**Provided passage**.
□ □ □ □ □

Eight-four years ago, today, Austrian physicist Erwin Schrödinger published his first of three essays on a Thought Experiment regarding a hypothetical cat:

[A] cat, a flask of poison and a radioactive source are placed in a sealed box. If an internal monitor (e.g. Geiger counter) detects radioactivity (i.e. a single atom decaying), the flask is shattered, releasing the poison, which kills the cat. The Copenhagen interpretation of quantum mechanics implies that, after a while, the cat is simultaneously alive and dead. Yet, when one looks in the box, one sees the cat either alive or dead, not both alive and dead. This poses the question of when, exactly, quantum superposition ends and reality collapses into one possibility or the other.

□ □ □ □ □

**Supplied information**.
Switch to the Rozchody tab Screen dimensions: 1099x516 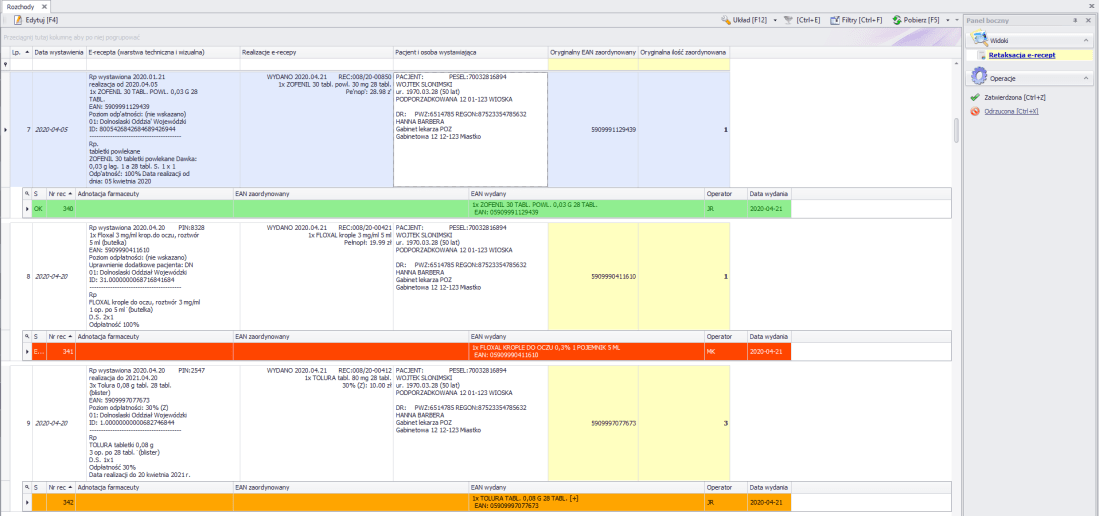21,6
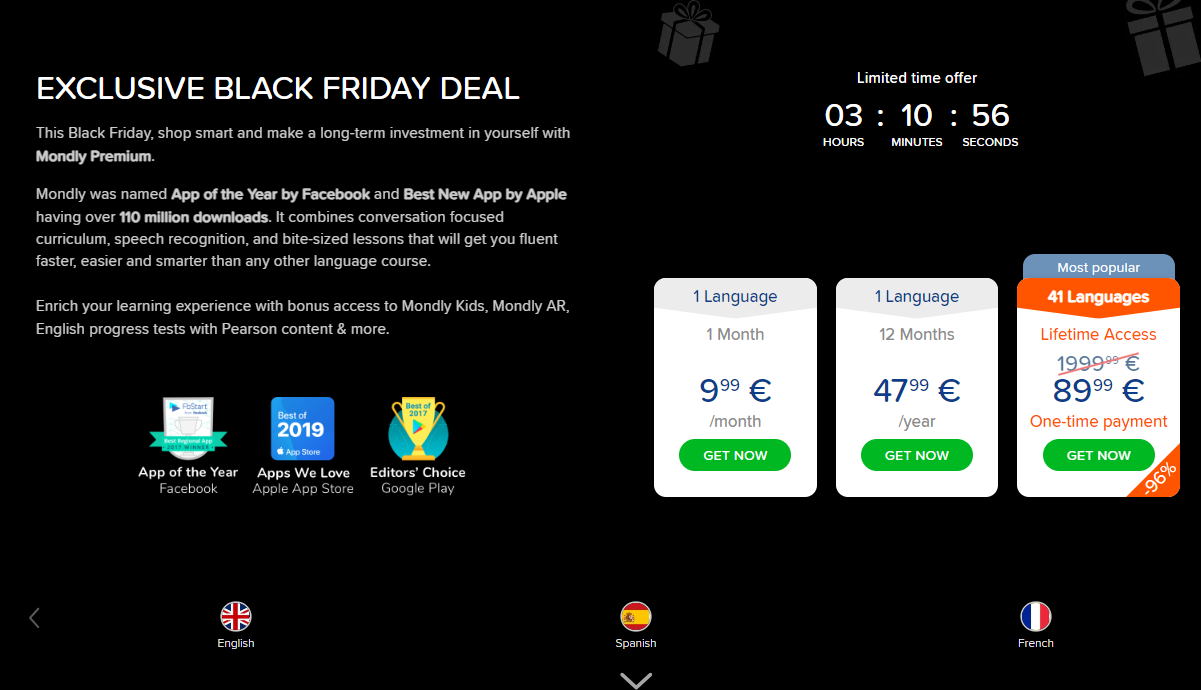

□ □ □ □ □

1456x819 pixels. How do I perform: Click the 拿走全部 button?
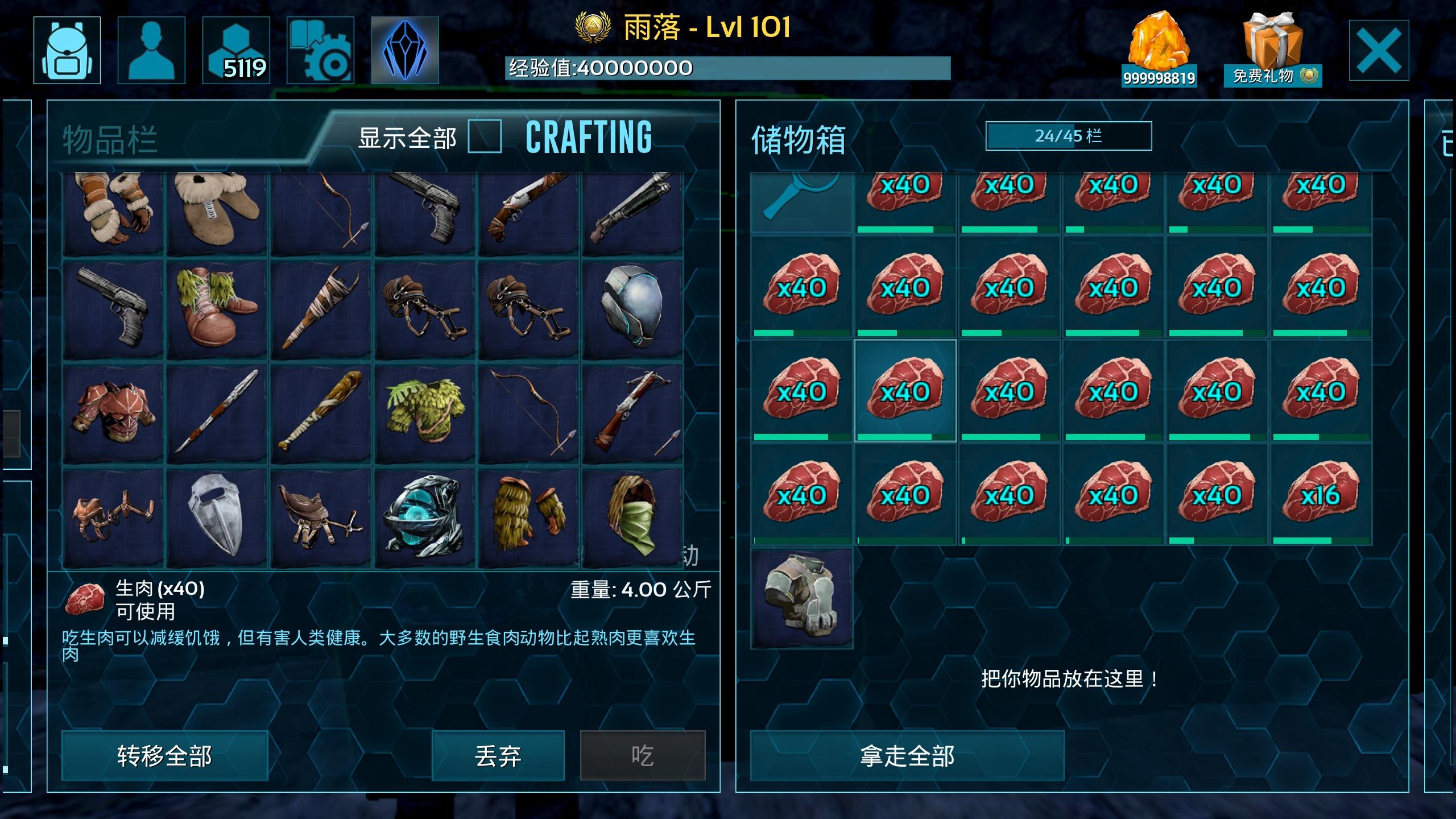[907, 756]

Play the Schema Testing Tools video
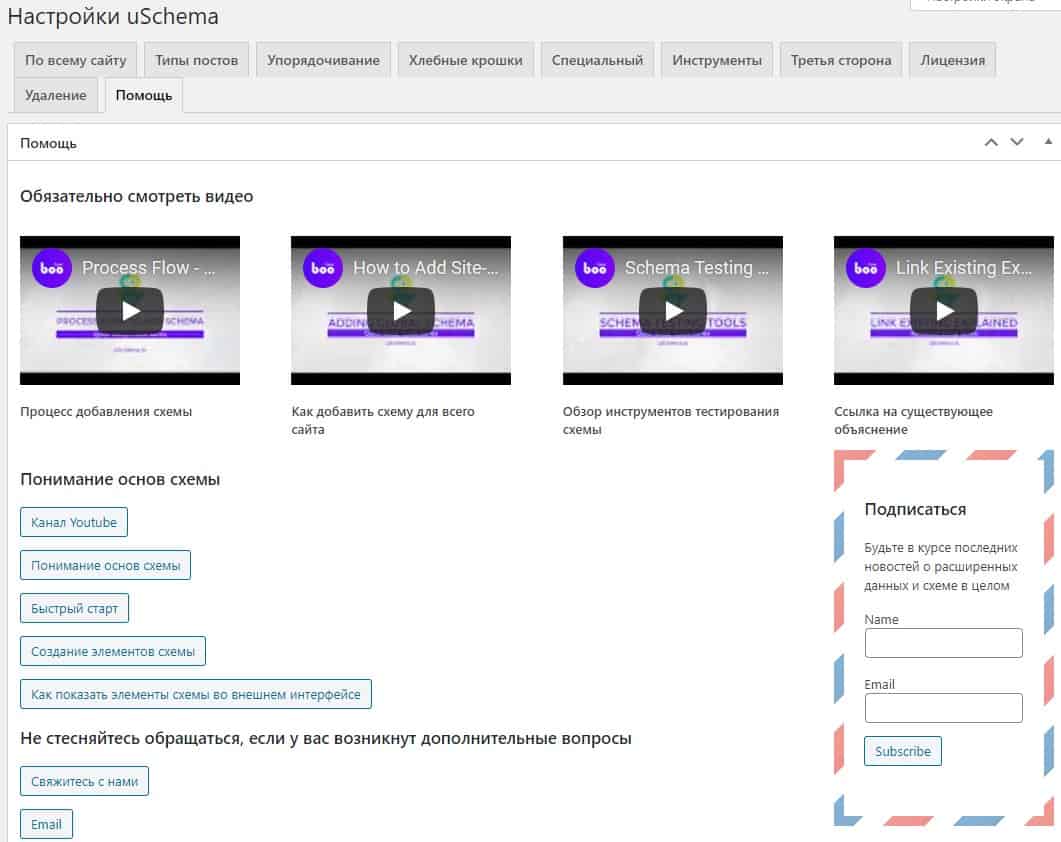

□ □ □ □ □

**Short problem**. Render this sentence from the passage on Schrödinger's cat into Spanish: "Yet, when one looks in the box, one sees the cat either alive or dead, not both alive and dead."

**Output of the exercise**. Sin embargo, cuando uno mira dentro de la caja, ve al gato o bien vivo o bien muerto, no vivo y muerto a la vez.